The Signal Recognition Particle (SRP) and its receptor (SR) co-translationally deliver the majority of secretory and membrane proteins to their membrane destinations. SRP recognizes and binds to the cargo, and SR recruits the transit complex to the target membrane. Precise timing and coordination are encoded into the interactions between SRP and SR in response to the cargo and environment to enable efficient and accurate targeting. This dissertation explores the regulation mechanisms of SRP membrane recruitment by SR in both bacteria and eukaryotes. The bacterial SR is a peripheral membrane protein and recruits SRP by adjusting its membrane-binding modes. A complete kinetic model of SRP membrane recruitment by the SR was established based on direct observations and quantitative analyses of protein-membrane binding events at single-molecule resolution. Biochemical and cell biological examinations validated the physiological significance of the newly discovered dynamic membrane-binding mode of the SR. The two-stage SR membrane binding mechanism ensures both speed and specificity in bacterial co-translational protein targeting.

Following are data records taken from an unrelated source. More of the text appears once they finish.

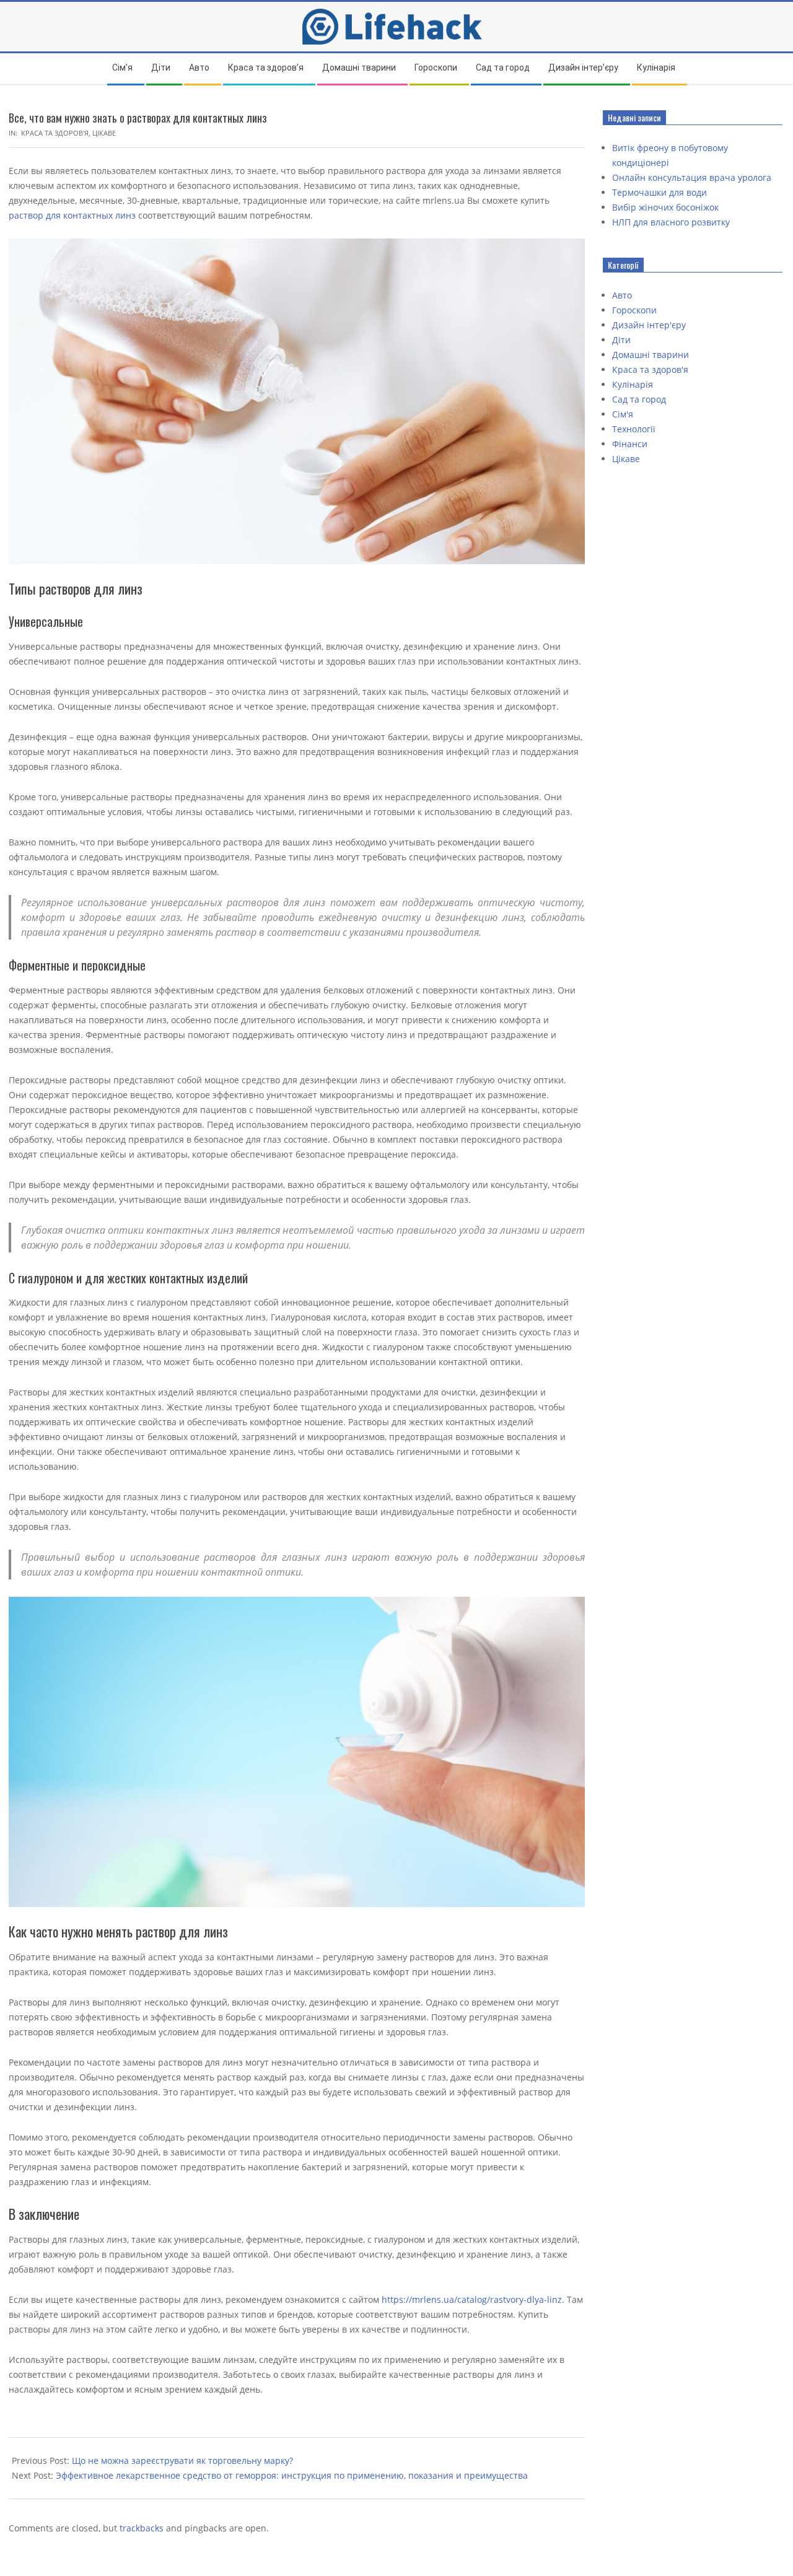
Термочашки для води (659, 192)
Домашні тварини (650, 354)
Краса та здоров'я (55, 133)
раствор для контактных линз (72, 215)
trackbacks (142, 2528)
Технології (633, 429)
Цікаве (104, 133)
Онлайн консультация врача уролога (691, 177)
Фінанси (629, 444)
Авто (622, 295)
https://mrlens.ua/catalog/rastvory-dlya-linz (472, 2299)
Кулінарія (632, 384)
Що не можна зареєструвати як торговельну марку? (182, 2460)
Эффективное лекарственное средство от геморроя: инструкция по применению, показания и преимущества (292, 2475)
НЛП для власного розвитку (671, 222)
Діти (621, 340)
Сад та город (639, 399)
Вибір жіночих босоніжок (665, 207)
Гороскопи (634, 310)
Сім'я (622, 414)
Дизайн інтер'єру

In eukaryotes, a proper initial recognition of SRP sets the right course for membrane delivery of the transit complex, as eukaryotic SR is anchored on the endoplasmic reticulum. A Molecular Recognition Feature (MoRF) in the disordered linker domain of eukaryotic SR was identified and characterized. The SR MoRF element enables rapid SRP-SR assembly in response to the ribosomal content of the cargo. The stimulation by SR MoRF is only present in eukaryotes and is likely a functional replacement of the tetraloop in bacterial SRP RNA whose stimulatory role was abolished during evolution.